If you have an Act 2 project in the City of Lancaster, you can now thank City officials for making it a little easier to attain the Statewide Health Standard under Act 2. Both the groundwater MSC and the soil-to-groundwater pathway numeric values are increased significantly when you are within a non-use aquifer. The rationale is that since no one is using the groundwater as a source of drinking water, you shouldn't have to remediate the groundwater to a level that would make it safe for human consumption. You still have to do the required site characterization and attainment sampling, but the actual numbers in the chart that you have to meet are several orders of magnitude higher.

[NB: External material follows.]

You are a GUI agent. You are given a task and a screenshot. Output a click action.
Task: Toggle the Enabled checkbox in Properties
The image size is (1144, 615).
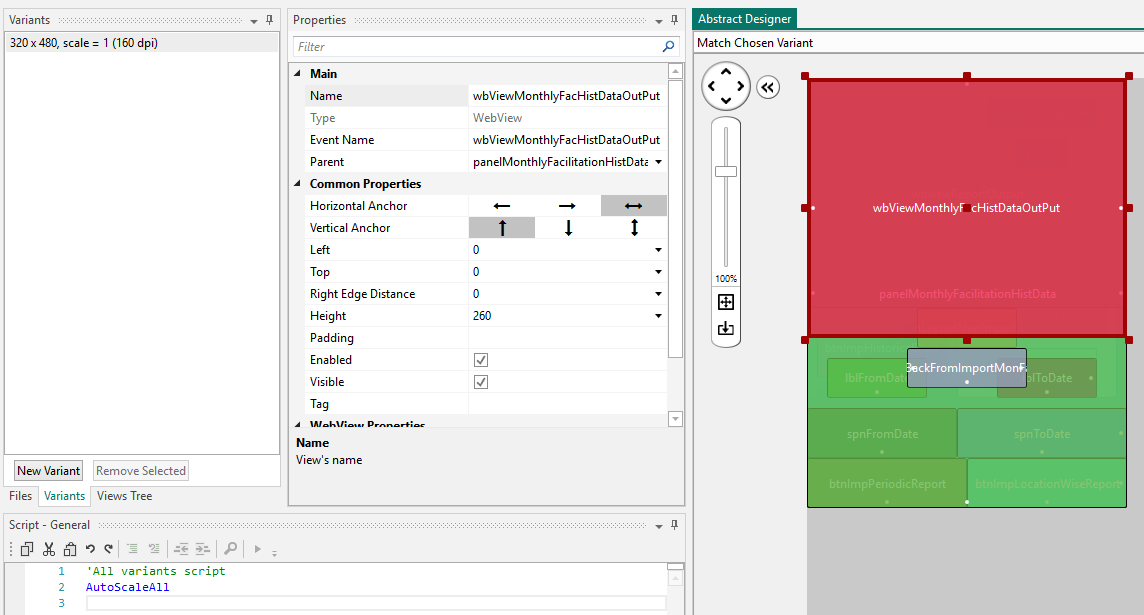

At the outset of Act 2, it was much easier to get a non-use aquifer designation than it is today. Early on in the process, it was much more intuitive. Now, there are forms you have to fill out and you need to satisfy the requirements set forth in the Act 2 Technical Guidance Manual starting on pages II-32. I've had recent instances where, for example, I was working on a site that was just down the road from a site that had already received a non-use aquifer designation. I contacted PADEP and said "hey, there is an Act 2 site that is two doors down the road from my project and it's a non-use aquifer, can't I just get a letter saying that my site is in the same non-use aquifer?" The answer years ago might have been "sure, we'll send you out the letter." Now, the answer is you have to go through the process of designating your specific site as a non-use aquifer by doing the site characterization work and the fate and transport analysis and everything else that you have to do, even if the site next door is a non-use aquifer. From a purely scientific standpoint, I don't see how you could have one property that is considered to be within a non-use aquifer and have another site just down the street that isn't part of the same non-use aquifer. When we were putting together the Act 2 regulations, we wrestled with the idea of defining areas of the Commonwealth where the water was or was not part of an "aquifer." Ultimately, the technical staff convinced us that the entire Commonwealth was really just one big interconnected aquifer (except for the Wissihickon Schist). In any event, there is a process that you have to go through now to get the designation, even if you have another non-use aquifer site next door, and it isn't as simple as asking for a letter.
The beauty of the Lancaster situation is that the designation covers the entire City. The City must have followed the process in the regulations for certifying the entire geographic area as part of a non-use aquifer. In the article that I read, Kathy Horvath from the ECP program in the Southcentral Regional Office was quoted as saying that the Department recognized that "you're never going to bring [the groundwater] up to pre-industrial standards" in a City like Lancaster. I've always known Kathy Horvath to take a very common sense, practical approach toward Act 2 remediation projects. That is the right approach for those that continue to see Act 2 as helping to drive the economic engine of the Commonwealth.